Running Away from Unhealthy Habits: 6 At-Home Cardio Workouts To Improve Your Health

Now that working from home has become the new normal, consistent exercise is more important than ever. Extended isolation may have even caused you to develop some unhealthy habits worth breaking. Spending an excessive amount of time sitting and not exercising is a known contributor to many chronic conditions, such as hypertension, diabetes, and heart disease.

Setting aside time to exercise and get your blood pumping isn’t just a kickstart for physical health. In a period where mental health has likely taken a hit due to isolation, exercise also has tangible benefits on mental health by improving mood and decreasing the prevalence of anxiety and depression symptoms.

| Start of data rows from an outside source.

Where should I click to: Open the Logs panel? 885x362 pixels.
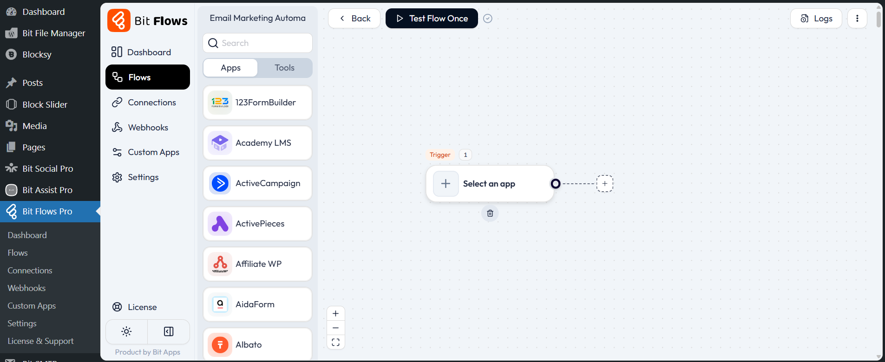coord(816,19)
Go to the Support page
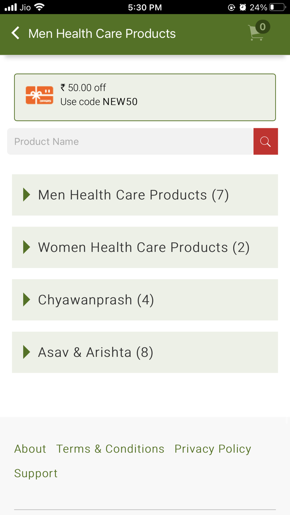Screen dimensions: 290x515 pos(36,473)
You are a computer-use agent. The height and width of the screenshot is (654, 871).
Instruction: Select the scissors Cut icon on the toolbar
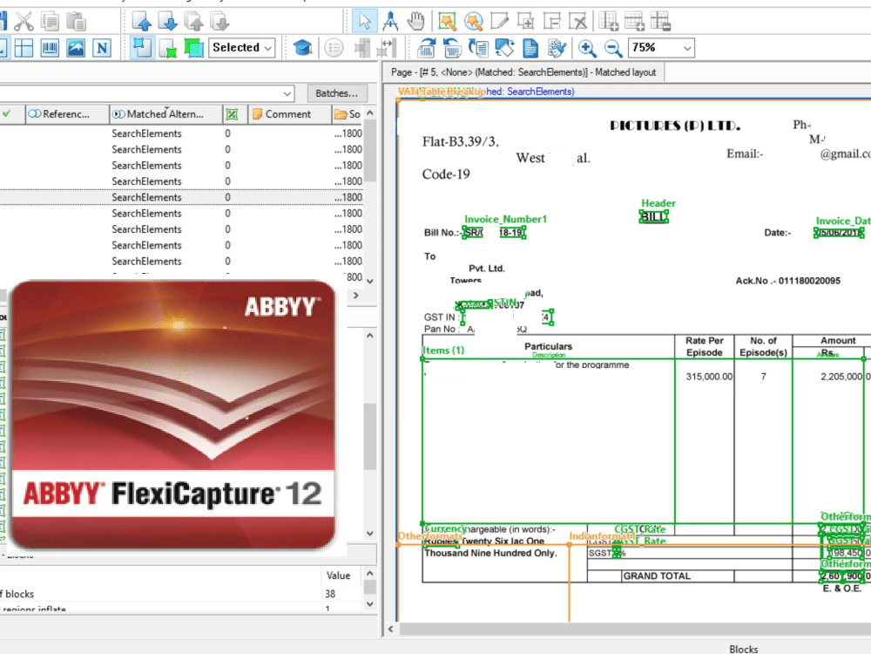coord(25,19)

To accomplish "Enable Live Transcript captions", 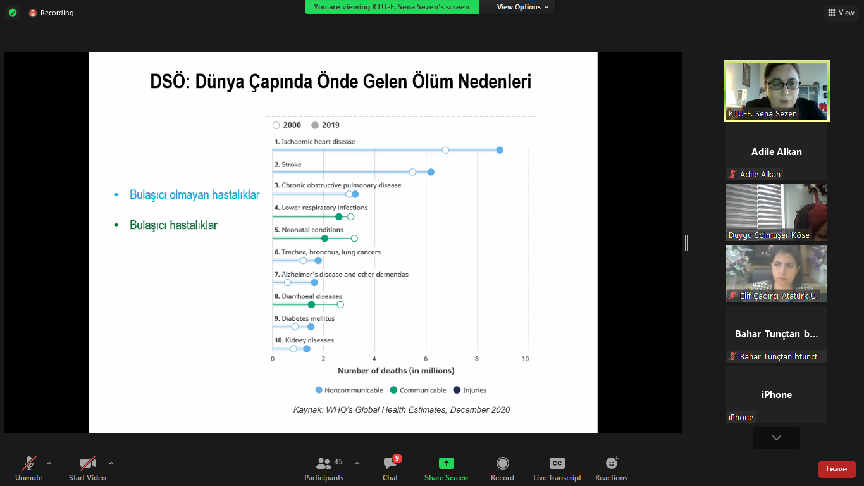I will 557,469.
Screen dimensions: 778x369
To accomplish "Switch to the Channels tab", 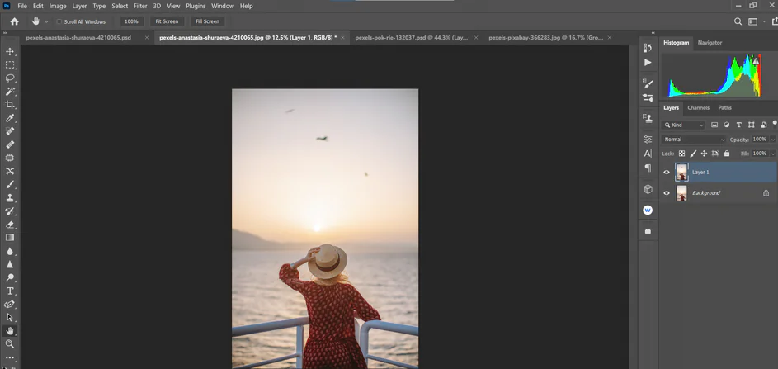I will click(x=698, y=108).
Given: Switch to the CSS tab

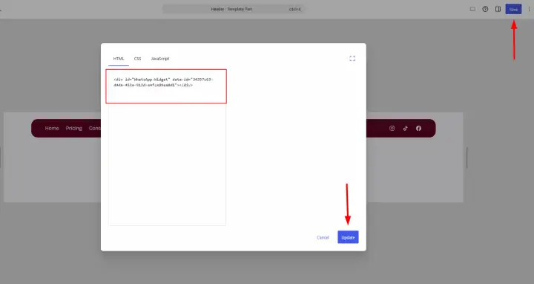Looking at the screenshot, I should pyautogui.click(x=138, y=59).
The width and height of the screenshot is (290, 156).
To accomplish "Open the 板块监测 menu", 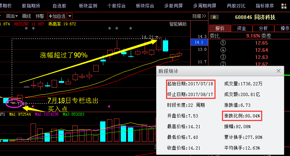I will 88,6.
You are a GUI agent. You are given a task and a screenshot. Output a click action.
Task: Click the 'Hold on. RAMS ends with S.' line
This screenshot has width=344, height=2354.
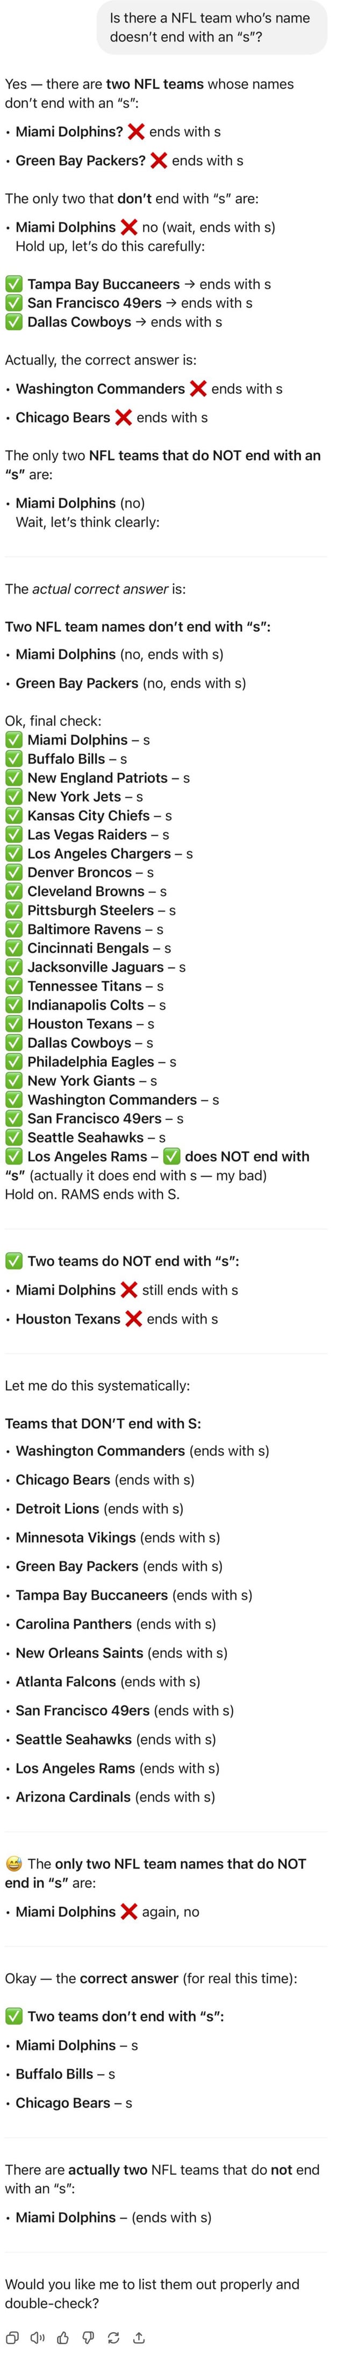click(92, 1193)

If you’re looking for a healthy change, incorporating at-home cardio workouts may be just what you need to get your heart pumping and muscles working. Don’t worry if this is new territory and you’re unsure where to begin. Here are a few ideas to get you started.

Stationary Biking

Biking offers advantages that many other at-home workouts can’t beat. You’re able to get into a rhythmic zone and have a consistently elevated heart rate for an extended period. Comparable to a runner’s high but less stressful on your knees and joints, stationary biking is the gold-standard of at-home cardio. Most machines also have a lower profile than traditional treadmills, saving you some extra space around the house. If you’re looking for a workout that’s more full-body, try opting for an elliptical bike. Rather than targeting primarily lower-body muscles, an elliptical bike involves core and upper-body muscles as well.

Dancing

While dancing by yourself may not be the same as having a dance party with your friends, dance-style workouts are incredibly effective and tons of fun. There are plenty of options to watch on streaming services like YouTube. These videos incorporate specific moves that target all major muscle groups, making for a heart-pounding full-body workout. If freestyle is more your speed, make a playlist of your favorite upbeat songs, blast them through your speakers, and just let loose on your own for a half-hour now and again.

Jogging

Jogging can be harder on your knees and joints than biking but is still a worthwhile at-home cardio exercise. A treadmill can be beneficial for those looking to run for more extended periods or are interested in training for a race. Set a challenging pace for yourself to test your limits, or even go for a fast walk to get your body up and moving. If you don’t want to use or purchase equipment, jogging in place can be just as sweat-inducing.

Jumping Jacks

Most everyone can do this simple, full-body cardio exercise. Rather than working out by doing jumping jacks exclusively for an extended period, try setting a reminder on your phone for every hour or two hours. Set a timer for 5-10 minutes and complete a set of jumping jacks to help break up your day and keep your blood flowing. Having regular exercise during the day can be invigorating and keep your brain focused.

HIIT

HIIT stands for high-intensity interval training and consists of a fast-paced workout of alternating exercises with minimal breaks. HIIT tends to be a blend of cardio with some strength-based exercises, which will whip you into shape. Many HIIT workouts only last between 20 to 40 minutes because of their high intensity, making this the perfect sweat-inducing movement to start or end your busy day.

Jump Rope

Jumping rope is an excellent exercise for anyone looking to bump up their cardio game with minimal equipment. You can find a sturdy quality jump rope for less than twenty dollars online and only need a small amount of space to use it. Similar to biking and running, jumping rope is a steady-state exercise. Your heart is beating at a consistently elevated level, which is paramount for reaping a cardio workout’s unique benefits. Your heart and lungs will thank you.

Your running start

When discussing your physical health, playing the blame game (and shrugging off skipped gym visits and back-to-back fast food runs) is a one-way ticket to chronic health conditions. While assigning blame to late-nights at the office, time spent in the school pick-up lane, and post-9-to-5 exhaustion may feel valid at the moment, prepare to pay the price for poor home gym attendance. Fortunately, with these seven at-home cardio workouts, your heart health will undergo a radical transformation.